Google chairman and former chief executive Eric Schmidt recently embarked on a highly publicized, and criticized, trip to North Korea. The executive’s visit to one of the world’s most unplugged nations left an everlasting impression on him. Schmidt explained in an article published by The Wall Street Journal that it isn’t possible to have a modern society without access to the Internet, noting that every country, except North Korea, has embraced the Internet in some form. The Internet brings freedom; freedom of speech, freedom of information and in some cases, as we have seen with the Arab Spring, revolution. Schmidt warned, however, that there is also a dark side to the digital revolution.
The Internet freedom advocate explained that countries, including those under strong dictatorships, will no longer be able to dance around the Internet and will be forced to embrace it. That doesn’t mean citizens will see the same Internet as those in the United States and Europe, though.

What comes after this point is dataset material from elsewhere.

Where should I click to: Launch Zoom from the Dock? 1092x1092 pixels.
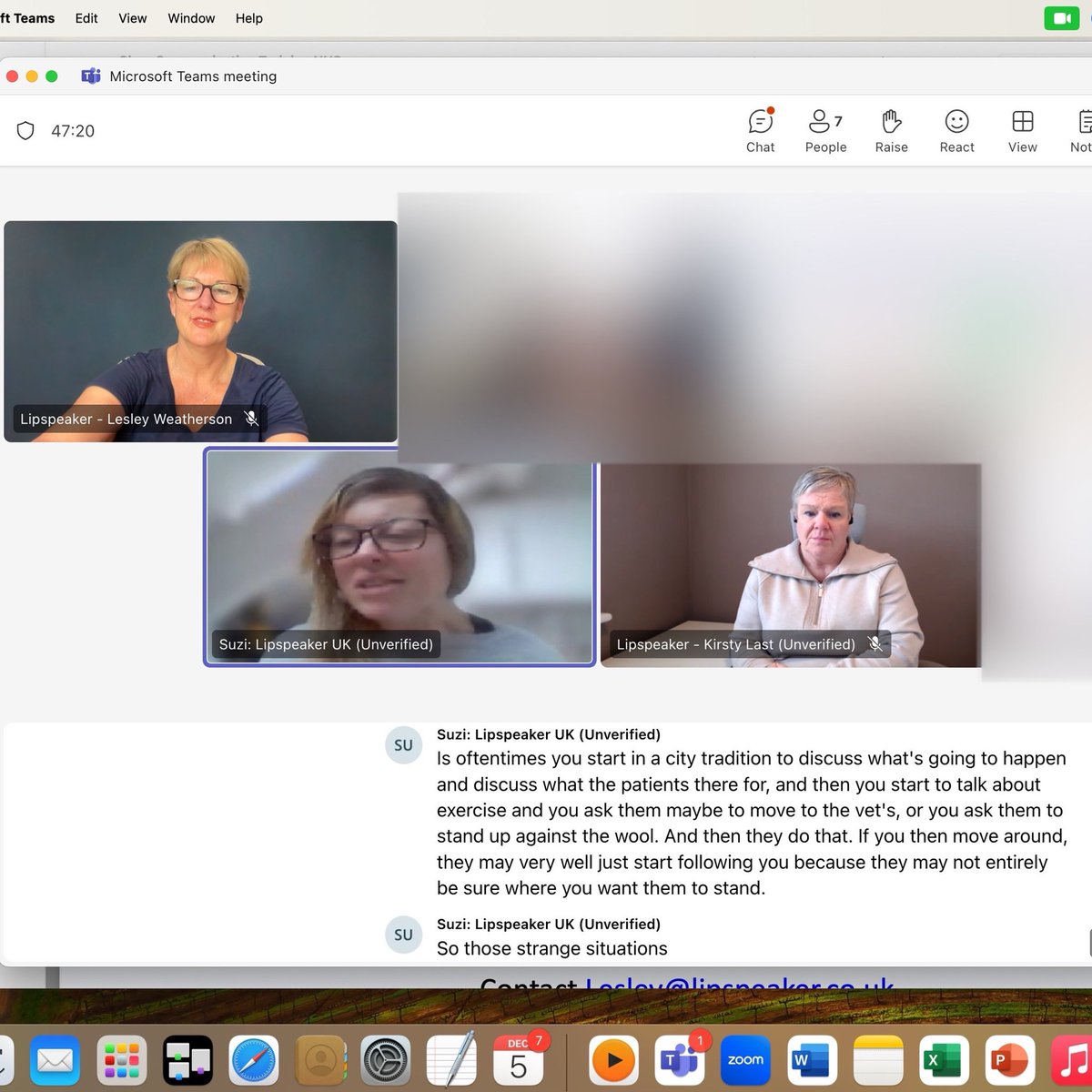744,1059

Governments will spend millions of dollars to build systems capable of monitoring and containing counter ideologies. Equipment will include a vast array of cell towers, servers, large data centers, specialized software, trained personnel and a reliable supply of electricity and Internet connectivity. Repressive regimes will also need a fleet of supercomputers that can manage the sea of information.

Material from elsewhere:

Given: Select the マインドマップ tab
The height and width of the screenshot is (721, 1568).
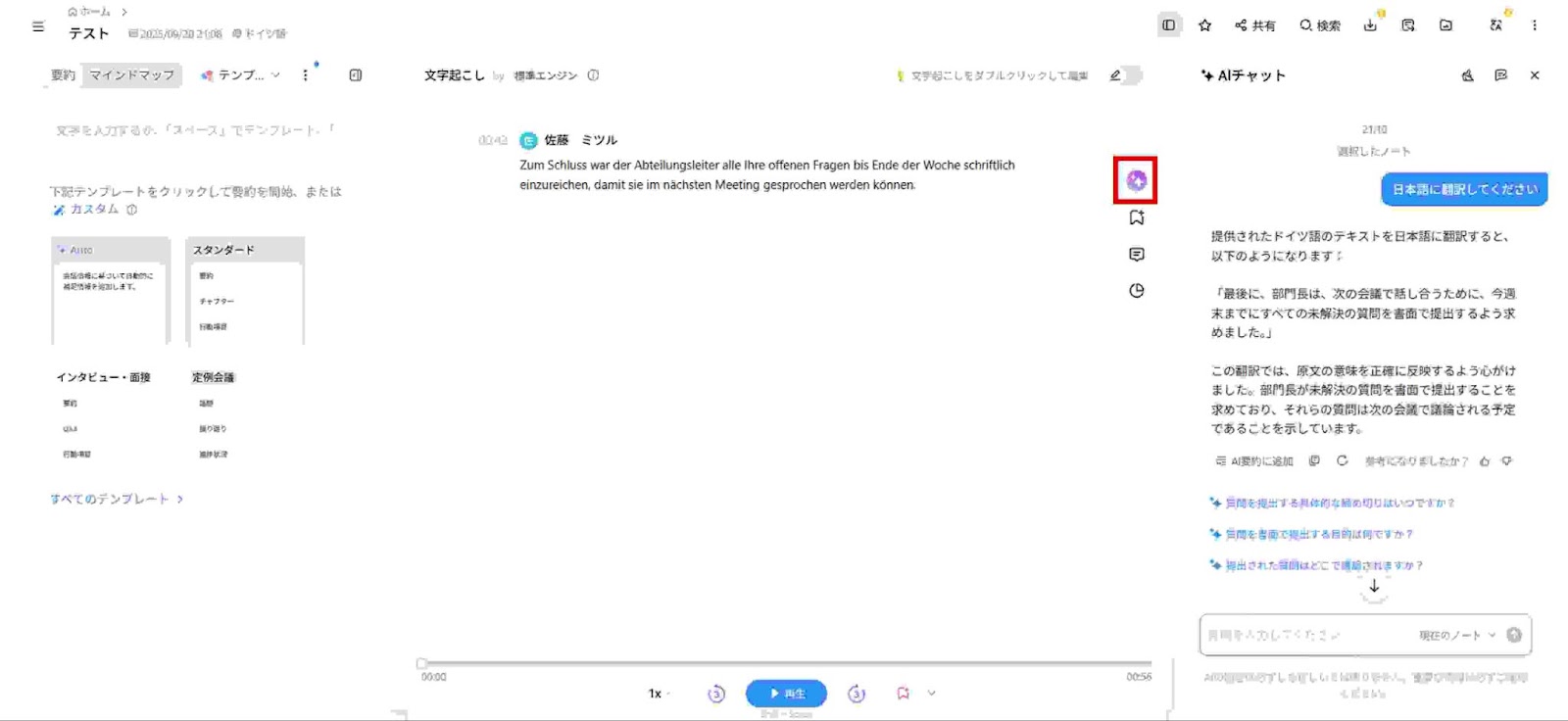Looking at the screenshot, I should 132,75.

The end result is something straight out of George Orwell’s 1984.
Schmidt notes that oil-rich nations will have no problem building these intimidating digital police states that are capable of monitoring their citizens’ every move, however poorer dictatorships could crumble under such a task.
Advancements in biometric information such as voice and facial recognition software, which can be used to identify individuals through their unique physical and biological attributes, will make tracking individuals easier than ever. Schmidt believes that governments will attempt to index these biometric signatures to physically and digitally track its citizens’ every move.
“That’s why we need to fight hard not just for our own privacy and security, but also for those who are not equipped to do so themselves,” he said. “We can regulate biometric data at home in democratic countries, which helps. But for newly connected citizens up against robust digital dictatorships, they will need information and tools to protect themselves — which democracies and nongovernmental groups will need to help provide.”
Schmidt notes that while dictators will have technologies capable of creating digital police and surveillance states, they will never completely succeed once the Internet has arrived.
“Dissidents will build tunnels out and bridges across. Citizens will have more ways to fight back than ever before — some of them anonymous, some courageously public,” Schmidt wrote, adding that “the digital future can be bright indeed, despite its dark side.”